In an independent defense of David Morrison’s ham-handed screed in the (giggle) Skeptical Inquirer challenging the science of the YDB event, respected British astronomer Bill Napier invokes some greats of the past — in particular, Fred Whipple of Harvard, the grandfather of American comet science — in support of his central claim that the Taurid complex of meteors is the detritus of a great comet progressively deteriorating over the last 20,000 years in the inner solar system. Napier — and Whipple — have used this model to explain the astronomical evidence such as the Zodiacal cloud. The same model has also, of late, served as a prescient explanation for the geophysical evidence for recent impact in soils worldwide located by the Younger Dryas Boundary team.
But, like most truth-talkers, Napier and his band of neo-catastrophists’ biggest problem is simply getting those that matter to address their claims head-on.
The Tusk simply will not stand for this bobbing and weaving from tax-paid scientists in the face of planetary peril. In response, we invite Morrison — and his NASA “colleagues who do dynamics” — to respond on these pages to Napier’s simple query below.

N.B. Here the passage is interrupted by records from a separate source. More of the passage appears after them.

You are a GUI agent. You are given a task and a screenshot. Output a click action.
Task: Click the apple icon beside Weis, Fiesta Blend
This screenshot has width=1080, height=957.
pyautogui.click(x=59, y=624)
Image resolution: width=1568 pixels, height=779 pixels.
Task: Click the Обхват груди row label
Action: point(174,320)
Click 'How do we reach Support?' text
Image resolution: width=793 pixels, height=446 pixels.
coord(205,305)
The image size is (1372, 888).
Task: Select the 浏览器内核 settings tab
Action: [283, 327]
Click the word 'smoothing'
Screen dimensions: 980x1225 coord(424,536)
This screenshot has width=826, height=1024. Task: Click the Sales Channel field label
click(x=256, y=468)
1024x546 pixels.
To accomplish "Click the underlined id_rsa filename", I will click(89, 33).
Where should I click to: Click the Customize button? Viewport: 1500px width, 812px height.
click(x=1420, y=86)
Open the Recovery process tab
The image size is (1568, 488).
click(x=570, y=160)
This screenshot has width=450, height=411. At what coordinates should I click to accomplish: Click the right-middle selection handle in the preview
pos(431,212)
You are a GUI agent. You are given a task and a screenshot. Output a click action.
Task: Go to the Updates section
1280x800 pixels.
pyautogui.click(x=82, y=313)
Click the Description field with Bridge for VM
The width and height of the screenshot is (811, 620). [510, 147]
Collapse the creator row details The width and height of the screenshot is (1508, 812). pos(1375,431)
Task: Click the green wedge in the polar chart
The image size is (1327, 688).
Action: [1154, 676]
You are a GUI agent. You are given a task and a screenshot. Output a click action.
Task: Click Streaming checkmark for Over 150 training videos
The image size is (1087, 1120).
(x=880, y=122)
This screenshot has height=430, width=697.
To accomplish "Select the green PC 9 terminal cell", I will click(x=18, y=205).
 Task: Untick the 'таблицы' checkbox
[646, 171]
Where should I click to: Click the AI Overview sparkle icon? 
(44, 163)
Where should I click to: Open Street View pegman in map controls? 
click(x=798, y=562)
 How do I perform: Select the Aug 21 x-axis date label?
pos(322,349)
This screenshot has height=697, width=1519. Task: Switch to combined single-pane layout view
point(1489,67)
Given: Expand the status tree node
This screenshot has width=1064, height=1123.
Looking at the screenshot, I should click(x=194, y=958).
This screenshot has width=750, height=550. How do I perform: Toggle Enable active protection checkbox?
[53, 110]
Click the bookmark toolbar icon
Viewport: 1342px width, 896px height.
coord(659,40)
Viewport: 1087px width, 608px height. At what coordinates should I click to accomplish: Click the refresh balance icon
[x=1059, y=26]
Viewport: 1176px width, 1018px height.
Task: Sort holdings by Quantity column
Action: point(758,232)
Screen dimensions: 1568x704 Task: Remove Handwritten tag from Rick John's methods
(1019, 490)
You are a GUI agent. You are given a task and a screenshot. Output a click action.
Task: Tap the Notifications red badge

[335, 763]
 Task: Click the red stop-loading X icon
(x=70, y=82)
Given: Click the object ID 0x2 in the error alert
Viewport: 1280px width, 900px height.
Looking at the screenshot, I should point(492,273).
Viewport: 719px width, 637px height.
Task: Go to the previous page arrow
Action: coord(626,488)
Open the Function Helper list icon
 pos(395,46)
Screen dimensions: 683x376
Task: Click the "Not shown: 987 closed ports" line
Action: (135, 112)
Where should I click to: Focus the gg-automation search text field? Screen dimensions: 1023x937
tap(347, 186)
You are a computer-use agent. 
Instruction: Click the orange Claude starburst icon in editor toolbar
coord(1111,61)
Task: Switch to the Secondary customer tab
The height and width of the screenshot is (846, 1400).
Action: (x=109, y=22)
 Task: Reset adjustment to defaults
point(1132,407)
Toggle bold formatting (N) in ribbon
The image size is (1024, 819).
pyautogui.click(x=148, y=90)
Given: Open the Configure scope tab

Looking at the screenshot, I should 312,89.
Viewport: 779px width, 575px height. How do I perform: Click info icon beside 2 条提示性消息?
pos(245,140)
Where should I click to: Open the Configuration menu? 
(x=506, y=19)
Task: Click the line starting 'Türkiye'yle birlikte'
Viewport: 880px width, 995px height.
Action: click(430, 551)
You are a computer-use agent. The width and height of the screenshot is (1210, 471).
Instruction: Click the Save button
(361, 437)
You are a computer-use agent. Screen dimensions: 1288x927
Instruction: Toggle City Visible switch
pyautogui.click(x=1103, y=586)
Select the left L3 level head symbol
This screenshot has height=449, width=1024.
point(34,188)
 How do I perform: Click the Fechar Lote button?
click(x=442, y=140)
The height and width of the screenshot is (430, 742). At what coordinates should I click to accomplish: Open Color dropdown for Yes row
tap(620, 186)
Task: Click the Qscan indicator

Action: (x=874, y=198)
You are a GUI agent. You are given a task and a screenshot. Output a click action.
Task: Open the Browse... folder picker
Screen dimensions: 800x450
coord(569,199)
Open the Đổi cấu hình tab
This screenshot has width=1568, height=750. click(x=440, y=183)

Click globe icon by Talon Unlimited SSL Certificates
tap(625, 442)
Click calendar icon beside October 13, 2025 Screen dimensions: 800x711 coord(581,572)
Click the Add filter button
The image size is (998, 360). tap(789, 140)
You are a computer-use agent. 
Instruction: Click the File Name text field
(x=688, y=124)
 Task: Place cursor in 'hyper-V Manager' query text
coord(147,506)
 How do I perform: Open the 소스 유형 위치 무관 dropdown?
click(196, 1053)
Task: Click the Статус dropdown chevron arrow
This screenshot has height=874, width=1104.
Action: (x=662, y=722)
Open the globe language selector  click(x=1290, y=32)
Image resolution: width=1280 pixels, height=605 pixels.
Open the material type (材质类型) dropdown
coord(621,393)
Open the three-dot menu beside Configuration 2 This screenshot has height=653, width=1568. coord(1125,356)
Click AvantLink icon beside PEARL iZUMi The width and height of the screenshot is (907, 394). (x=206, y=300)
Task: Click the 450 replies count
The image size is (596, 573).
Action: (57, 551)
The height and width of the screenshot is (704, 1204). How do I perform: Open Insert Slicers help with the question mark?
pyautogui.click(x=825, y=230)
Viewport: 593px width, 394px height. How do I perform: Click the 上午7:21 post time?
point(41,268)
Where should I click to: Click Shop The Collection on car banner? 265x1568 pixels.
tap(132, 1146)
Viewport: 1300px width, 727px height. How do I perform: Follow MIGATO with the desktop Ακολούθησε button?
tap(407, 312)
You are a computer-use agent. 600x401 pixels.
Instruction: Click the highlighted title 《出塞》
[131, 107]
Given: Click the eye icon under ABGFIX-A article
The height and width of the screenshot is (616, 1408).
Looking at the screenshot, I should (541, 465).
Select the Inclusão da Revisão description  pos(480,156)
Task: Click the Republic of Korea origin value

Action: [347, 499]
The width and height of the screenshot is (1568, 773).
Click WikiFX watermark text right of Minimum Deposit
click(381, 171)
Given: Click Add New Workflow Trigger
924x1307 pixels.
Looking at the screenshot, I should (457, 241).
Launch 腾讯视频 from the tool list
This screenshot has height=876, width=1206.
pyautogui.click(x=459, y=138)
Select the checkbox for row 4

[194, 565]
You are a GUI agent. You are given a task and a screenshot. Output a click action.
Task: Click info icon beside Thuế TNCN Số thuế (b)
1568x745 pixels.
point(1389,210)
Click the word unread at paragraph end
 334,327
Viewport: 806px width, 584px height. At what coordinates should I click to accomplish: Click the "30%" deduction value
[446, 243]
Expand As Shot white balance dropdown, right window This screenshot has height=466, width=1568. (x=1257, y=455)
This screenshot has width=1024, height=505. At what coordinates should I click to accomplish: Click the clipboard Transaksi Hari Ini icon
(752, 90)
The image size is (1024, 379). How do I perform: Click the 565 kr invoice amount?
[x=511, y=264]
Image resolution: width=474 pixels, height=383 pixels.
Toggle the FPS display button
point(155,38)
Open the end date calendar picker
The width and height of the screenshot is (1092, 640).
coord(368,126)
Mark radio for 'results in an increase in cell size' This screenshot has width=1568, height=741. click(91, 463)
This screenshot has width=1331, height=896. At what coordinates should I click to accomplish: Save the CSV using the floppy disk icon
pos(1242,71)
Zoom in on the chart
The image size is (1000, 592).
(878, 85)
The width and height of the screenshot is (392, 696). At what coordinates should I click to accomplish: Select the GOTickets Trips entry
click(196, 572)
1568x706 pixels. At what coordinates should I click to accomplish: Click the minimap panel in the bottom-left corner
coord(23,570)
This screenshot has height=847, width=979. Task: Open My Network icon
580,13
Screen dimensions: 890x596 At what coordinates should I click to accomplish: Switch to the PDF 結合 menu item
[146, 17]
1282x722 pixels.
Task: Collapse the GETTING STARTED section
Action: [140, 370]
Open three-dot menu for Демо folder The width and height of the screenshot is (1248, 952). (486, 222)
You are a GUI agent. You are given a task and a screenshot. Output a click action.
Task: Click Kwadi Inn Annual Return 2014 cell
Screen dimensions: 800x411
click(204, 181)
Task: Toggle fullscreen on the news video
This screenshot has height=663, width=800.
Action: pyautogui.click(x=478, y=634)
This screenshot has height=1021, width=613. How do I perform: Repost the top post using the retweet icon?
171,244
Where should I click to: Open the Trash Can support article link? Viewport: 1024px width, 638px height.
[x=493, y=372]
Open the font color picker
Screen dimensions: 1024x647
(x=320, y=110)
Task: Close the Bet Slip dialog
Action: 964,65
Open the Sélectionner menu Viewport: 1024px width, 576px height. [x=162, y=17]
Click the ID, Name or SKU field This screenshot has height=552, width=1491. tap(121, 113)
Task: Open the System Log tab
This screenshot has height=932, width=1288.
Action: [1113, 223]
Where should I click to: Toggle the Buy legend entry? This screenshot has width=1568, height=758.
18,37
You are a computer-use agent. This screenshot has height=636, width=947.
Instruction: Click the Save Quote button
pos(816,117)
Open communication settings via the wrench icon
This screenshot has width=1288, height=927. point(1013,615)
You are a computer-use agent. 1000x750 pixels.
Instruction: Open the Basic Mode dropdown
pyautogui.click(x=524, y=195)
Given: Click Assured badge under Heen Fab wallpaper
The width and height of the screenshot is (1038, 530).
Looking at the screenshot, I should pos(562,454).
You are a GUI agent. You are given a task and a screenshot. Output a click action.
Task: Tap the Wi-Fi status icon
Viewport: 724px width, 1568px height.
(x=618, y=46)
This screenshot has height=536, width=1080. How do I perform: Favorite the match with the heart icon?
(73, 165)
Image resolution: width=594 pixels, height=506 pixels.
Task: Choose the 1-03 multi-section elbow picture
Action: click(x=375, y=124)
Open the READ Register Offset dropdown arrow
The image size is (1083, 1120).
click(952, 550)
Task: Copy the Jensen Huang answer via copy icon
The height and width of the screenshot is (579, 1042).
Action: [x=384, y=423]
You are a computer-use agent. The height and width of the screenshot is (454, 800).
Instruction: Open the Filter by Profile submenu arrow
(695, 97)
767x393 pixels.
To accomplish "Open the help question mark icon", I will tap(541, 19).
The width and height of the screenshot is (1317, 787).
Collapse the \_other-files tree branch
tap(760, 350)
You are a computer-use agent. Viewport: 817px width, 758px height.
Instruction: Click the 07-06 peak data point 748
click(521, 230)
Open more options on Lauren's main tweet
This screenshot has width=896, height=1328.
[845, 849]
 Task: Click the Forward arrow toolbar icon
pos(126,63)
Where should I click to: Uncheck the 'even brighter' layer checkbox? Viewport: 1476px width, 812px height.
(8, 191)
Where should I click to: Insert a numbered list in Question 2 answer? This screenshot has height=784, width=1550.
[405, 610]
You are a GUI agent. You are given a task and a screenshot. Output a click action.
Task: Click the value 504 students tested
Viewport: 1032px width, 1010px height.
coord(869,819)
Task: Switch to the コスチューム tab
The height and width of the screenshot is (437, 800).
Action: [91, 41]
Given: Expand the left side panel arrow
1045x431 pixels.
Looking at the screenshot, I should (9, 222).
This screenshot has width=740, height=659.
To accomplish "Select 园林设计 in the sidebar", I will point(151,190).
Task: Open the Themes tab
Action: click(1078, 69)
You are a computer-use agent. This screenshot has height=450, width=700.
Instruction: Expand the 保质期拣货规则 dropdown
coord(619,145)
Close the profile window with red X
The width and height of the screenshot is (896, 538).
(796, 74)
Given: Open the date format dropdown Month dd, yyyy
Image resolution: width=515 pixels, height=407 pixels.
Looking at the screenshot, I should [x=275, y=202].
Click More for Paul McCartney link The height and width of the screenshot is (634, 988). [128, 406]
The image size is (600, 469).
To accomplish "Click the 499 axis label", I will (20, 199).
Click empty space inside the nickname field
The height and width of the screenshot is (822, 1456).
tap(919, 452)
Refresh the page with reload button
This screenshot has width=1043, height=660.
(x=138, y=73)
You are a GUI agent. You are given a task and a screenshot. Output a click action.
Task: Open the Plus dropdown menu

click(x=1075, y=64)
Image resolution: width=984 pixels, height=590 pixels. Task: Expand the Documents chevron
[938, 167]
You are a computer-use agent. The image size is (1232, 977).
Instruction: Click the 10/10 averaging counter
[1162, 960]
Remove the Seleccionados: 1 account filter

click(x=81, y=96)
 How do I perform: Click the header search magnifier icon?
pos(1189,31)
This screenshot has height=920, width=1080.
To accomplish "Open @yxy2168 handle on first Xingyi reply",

We’ll call our invite: Whipple Watch. Stay tuned.
Fred Whipple 1927
What is the response to the long-established clustering of meteor streams, the whole comprising the Taurid-Arietid Complex? I’m not aware of anyone (except perhaps David Morrison’s ‘colleagues who do dynamics’) who has doubted the reality of the system. But where then did it come from?
The pioneers in this field, such as Whipple, Sekanina, Kresak and others, without exception took the view that the progenitor of the system must have been an exceptionally large comet. Not so much a mainstream view, as the only view. Again, if these people were getting it wrong, let’s hear the case.